何だか話をすげ替えられた気もするが、気のせいだろうか。
『純粋な力技ではない。厄介なのは、感知が極めて困難な異能。だから十番と六番は真っ先に排除しておきたいのだ』
「はぁ、なるほどな」
相槌に苛立ちが混じる。
そんな大事なこと先に言えよと、そこまでの暴言は流石に出なかった。
『呼び水は六番だ』
低い声を維持してクライアントは続ける。
『あれへの呪いは、まだ解けていないからな。奴自身、それに対して疑問も持っていないだろう。せいぜいこちらが利用できるうちに利用させてもらう』
立野は口の端を歪めた。
このクライアントは、やたらと裏の事情に手に染めているらしい。仔細など知りたくもないが。

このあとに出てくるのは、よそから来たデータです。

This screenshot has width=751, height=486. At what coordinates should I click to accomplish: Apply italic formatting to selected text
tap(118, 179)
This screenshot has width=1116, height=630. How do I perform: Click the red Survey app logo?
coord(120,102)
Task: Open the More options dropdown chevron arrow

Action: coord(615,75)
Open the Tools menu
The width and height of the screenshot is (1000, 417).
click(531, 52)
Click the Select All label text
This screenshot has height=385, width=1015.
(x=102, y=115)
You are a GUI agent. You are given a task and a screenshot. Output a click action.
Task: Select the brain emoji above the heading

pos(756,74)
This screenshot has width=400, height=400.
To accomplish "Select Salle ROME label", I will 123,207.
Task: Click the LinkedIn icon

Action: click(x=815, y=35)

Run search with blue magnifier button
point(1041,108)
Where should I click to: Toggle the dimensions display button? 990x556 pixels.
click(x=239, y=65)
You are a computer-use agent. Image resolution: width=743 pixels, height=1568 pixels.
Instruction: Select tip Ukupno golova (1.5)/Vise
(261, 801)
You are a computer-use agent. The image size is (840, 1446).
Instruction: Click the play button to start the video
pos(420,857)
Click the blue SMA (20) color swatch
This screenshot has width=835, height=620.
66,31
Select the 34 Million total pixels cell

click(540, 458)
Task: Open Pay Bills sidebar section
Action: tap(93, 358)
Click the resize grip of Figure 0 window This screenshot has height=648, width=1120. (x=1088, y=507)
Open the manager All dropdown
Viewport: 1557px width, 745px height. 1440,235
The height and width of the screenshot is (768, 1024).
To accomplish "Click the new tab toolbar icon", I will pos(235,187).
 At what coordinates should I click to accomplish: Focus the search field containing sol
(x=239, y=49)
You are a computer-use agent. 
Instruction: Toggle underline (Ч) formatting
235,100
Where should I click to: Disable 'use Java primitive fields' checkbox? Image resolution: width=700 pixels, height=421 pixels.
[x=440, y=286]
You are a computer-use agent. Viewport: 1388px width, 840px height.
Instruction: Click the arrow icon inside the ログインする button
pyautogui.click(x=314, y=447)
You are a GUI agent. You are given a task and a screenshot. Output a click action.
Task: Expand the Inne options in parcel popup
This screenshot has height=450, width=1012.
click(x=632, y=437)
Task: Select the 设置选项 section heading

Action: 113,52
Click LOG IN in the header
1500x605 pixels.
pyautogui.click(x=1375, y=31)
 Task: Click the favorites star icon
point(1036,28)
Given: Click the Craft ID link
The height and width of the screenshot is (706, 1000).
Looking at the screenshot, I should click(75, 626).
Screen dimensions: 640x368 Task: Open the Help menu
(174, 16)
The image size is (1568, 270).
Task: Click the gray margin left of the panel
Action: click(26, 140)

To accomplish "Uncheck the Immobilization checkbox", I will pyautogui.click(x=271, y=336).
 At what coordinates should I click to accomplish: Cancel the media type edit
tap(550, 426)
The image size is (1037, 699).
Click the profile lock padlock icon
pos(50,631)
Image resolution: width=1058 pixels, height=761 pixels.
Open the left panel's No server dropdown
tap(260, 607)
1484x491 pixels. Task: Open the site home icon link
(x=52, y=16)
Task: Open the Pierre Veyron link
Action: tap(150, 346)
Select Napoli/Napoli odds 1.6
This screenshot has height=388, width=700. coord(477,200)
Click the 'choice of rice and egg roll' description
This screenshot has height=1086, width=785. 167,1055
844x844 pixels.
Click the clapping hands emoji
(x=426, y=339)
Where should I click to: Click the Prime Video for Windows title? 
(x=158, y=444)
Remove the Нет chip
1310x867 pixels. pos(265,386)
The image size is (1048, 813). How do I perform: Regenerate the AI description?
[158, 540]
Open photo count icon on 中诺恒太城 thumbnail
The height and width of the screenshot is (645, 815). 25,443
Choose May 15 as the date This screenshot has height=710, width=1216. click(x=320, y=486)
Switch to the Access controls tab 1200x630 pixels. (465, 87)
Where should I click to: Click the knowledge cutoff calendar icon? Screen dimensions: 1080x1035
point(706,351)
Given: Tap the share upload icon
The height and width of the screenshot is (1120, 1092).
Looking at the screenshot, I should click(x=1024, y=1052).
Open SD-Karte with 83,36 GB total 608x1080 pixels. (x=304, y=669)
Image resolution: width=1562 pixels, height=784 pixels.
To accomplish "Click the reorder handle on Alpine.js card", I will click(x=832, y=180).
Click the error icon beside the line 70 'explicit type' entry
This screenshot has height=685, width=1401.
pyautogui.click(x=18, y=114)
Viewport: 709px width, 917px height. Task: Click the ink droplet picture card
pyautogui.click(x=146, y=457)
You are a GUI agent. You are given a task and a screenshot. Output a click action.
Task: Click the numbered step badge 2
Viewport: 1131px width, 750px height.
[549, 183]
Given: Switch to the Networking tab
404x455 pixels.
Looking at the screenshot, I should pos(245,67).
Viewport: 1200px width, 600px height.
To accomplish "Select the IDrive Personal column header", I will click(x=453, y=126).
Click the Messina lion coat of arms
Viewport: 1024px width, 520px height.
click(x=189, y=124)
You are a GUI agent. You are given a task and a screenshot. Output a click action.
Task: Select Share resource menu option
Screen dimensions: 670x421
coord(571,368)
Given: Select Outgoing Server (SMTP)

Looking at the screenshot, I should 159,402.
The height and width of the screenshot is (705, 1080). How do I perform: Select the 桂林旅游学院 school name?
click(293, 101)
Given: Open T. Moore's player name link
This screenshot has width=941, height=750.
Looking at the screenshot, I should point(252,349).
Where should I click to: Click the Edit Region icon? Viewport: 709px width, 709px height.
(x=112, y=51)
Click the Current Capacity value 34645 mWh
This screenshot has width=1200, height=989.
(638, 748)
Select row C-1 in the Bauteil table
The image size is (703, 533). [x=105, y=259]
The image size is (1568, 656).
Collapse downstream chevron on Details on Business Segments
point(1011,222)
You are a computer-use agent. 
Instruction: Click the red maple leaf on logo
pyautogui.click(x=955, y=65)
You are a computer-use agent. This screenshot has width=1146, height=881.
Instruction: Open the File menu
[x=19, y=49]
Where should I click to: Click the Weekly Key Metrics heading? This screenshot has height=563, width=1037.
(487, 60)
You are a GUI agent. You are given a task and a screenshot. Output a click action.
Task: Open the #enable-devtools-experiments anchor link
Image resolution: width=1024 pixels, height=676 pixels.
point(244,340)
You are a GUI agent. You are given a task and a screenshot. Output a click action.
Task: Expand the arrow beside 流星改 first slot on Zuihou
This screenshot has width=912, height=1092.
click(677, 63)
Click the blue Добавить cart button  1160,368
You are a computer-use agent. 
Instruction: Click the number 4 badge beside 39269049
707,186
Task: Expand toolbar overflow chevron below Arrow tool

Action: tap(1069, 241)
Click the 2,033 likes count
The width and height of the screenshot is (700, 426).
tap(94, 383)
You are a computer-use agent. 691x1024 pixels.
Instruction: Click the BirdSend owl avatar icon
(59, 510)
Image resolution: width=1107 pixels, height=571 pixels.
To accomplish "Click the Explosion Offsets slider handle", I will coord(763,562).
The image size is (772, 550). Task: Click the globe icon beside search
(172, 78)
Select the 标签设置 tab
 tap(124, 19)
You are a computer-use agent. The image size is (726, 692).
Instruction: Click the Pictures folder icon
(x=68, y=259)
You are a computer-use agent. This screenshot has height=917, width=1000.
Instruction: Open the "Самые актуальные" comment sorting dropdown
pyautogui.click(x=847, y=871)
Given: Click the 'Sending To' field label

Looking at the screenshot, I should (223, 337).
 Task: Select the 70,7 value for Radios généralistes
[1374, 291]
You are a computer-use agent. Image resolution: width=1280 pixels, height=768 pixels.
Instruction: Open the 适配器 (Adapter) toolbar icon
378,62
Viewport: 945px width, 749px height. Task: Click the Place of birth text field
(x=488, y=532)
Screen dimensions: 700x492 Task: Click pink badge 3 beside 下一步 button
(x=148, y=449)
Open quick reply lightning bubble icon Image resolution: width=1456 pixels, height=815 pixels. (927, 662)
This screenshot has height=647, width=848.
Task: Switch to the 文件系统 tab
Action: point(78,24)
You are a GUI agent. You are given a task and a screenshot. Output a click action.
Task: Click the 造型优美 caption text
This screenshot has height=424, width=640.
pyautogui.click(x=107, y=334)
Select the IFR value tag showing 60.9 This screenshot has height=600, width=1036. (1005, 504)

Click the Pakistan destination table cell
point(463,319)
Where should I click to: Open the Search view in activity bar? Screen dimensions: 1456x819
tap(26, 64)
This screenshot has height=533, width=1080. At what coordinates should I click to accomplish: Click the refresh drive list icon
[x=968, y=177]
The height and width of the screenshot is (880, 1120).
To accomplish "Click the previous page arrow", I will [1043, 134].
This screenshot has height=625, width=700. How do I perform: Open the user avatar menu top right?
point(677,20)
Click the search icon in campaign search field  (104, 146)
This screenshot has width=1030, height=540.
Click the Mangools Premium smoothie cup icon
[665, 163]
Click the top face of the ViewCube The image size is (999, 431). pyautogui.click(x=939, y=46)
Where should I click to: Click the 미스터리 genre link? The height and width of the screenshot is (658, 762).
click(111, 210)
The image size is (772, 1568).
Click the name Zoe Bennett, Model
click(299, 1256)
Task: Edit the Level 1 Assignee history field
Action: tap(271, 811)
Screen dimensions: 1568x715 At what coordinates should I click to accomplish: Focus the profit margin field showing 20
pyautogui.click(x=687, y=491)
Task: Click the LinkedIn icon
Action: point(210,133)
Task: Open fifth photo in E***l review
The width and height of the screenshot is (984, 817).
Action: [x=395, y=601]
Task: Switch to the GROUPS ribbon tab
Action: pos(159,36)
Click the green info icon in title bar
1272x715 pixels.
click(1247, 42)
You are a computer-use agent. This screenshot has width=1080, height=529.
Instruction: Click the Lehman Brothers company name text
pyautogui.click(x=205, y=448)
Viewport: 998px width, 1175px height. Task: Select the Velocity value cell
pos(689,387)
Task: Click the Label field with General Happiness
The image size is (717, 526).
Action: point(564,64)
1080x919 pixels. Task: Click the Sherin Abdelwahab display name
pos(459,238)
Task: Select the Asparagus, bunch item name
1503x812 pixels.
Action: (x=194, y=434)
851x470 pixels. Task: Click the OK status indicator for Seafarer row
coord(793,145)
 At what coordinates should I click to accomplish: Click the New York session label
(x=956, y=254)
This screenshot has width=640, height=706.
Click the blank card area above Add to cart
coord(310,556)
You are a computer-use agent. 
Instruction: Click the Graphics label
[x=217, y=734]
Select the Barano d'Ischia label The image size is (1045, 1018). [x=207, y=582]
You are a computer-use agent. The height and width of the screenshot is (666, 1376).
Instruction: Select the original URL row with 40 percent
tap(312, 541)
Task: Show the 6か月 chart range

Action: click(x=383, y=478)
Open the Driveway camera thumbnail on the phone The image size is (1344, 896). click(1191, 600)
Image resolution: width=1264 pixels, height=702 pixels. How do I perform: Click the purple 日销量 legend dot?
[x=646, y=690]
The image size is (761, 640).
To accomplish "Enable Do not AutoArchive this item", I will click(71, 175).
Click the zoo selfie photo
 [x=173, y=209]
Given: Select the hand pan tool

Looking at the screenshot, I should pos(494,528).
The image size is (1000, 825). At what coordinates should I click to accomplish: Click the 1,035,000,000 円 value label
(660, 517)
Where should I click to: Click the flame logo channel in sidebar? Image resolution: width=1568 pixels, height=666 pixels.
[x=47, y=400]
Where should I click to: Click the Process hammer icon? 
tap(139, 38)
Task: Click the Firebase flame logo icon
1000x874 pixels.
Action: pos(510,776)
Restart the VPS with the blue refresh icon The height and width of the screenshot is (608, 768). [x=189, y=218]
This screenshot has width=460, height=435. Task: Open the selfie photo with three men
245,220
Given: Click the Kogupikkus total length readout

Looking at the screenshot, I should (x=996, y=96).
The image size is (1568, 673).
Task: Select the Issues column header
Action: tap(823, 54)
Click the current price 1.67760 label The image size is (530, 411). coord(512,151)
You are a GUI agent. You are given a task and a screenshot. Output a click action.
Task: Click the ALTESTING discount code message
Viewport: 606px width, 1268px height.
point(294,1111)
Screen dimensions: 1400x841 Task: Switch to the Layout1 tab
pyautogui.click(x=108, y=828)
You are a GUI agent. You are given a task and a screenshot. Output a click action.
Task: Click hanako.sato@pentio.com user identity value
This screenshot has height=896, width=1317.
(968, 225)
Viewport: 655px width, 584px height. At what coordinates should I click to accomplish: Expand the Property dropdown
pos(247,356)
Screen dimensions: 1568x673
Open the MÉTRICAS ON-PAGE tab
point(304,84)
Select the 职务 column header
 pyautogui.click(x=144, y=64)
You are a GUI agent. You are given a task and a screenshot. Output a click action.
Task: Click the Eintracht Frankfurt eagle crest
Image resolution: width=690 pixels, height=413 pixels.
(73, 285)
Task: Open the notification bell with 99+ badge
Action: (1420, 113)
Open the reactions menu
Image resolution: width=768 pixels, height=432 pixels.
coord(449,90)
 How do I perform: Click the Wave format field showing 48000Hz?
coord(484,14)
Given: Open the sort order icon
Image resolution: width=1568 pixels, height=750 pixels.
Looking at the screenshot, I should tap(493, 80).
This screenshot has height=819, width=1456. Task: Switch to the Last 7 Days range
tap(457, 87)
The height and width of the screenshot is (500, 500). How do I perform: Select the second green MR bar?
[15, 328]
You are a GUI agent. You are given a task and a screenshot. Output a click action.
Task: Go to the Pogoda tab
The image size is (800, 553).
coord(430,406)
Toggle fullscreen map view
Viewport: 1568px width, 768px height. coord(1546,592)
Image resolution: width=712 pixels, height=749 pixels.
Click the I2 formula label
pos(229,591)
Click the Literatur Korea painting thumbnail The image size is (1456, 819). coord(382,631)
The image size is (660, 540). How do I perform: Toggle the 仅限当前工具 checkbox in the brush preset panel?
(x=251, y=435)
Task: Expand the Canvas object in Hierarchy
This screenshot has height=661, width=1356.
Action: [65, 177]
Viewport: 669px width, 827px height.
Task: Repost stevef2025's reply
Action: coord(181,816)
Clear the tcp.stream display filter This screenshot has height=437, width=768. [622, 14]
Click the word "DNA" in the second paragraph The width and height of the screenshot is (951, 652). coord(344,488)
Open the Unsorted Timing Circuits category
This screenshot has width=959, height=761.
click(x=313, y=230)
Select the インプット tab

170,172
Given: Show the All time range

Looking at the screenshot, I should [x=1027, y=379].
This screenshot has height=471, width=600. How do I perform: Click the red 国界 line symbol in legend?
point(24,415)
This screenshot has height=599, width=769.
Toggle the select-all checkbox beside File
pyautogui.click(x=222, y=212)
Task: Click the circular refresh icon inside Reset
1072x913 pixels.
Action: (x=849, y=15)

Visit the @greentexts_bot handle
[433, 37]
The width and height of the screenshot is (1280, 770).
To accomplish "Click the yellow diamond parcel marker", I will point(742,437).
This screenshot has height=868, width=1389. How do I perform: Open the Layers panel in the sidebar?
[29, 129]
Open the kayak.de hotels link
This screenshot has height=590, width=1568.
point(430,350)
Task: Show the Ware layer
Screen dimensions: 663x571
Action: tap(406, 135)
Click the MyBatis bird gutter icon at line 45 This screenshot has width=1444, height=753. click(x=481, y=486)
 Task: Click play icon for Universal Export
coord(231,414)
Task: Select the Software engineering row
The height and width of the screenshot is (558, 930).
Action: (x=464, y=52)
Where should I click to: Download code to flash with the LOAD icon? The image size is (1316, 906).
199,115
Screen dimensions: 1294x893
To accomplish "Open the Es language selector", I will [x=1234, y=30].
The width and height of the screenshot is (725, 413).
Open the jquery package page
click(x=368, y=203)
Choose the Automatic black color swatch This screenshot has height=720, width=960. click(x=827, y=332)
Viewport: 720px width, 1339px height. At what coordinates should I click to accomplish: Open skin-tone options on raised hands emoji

そういえば、例の列車に呼び寄せたのにも、妙な呪いを使ったとか言っていたか。今となっては過ぎたことでどうでもいいことだが、どこでそんな怪しい術を拾ってくるのか。きっと訊いても教えてはくれないのだろう。
とにかく、だ。
このお遊びが実は次への布石だった、というのは分かった。
回りくどいのがもう少しどうにかならないか、という苦言は心の中にだけ秘めておく。
「で? 次はどこにいけばいいんだ?」
立野は空を仰いだ。細い紫煙が、薄暗い路地裏の壁を這うようにユラユラと立ち昇っていく。
「なぁ、ウラシマさんよ」
立野は電話の向こうの依頼主に呼びかけた。
『分からないか? 舞台の名前くらい、察しがつくと思うがな』
「なるほど、な」
脳裏にとある宿泊地が浮かぶ。
話の流れからして、まぁ妥当なところか。
「次の舞台は、山瑚荘ということか」
立野は目をつぶった。
また洒落た名前の旅館を選んだものだ。
『薄々分かっているとは思うが、次はないからな』
不意に耳に刺さる忠告。雇われた側は辛い。
「……了解」と一言返した。
『お前は最後でいいからな』
文脈の意図が読めず、立野は眉をひそめた。
「? それは、よく分からんが。なんだ、他にも誰か応援が入るのか?」
『追って連絡する』
おい、と思っていたらプツンと電話が切られた。
舌打ちを一つ、こちらも通話を終了する。
唐突すぎるんだよ。せっかちか。
途端に憂鬱な気分がぶり返す。
立野はスマホをポケットに滑らせ、再びタバコを吸おうとしたが、ふと自分の手の平を見おろした。
一瞬、その手が赤黒く染まったような気がした。かぶりを振り、短くなったタバコをかじるようにしてくわえる。
立野はそのまま路地裏から出た。
街の喧騒にまぎれ、すぐさまその姿を消した。
様々な思惑、様々な謎を持ち越して、舞台は次のステージへ移ろう──。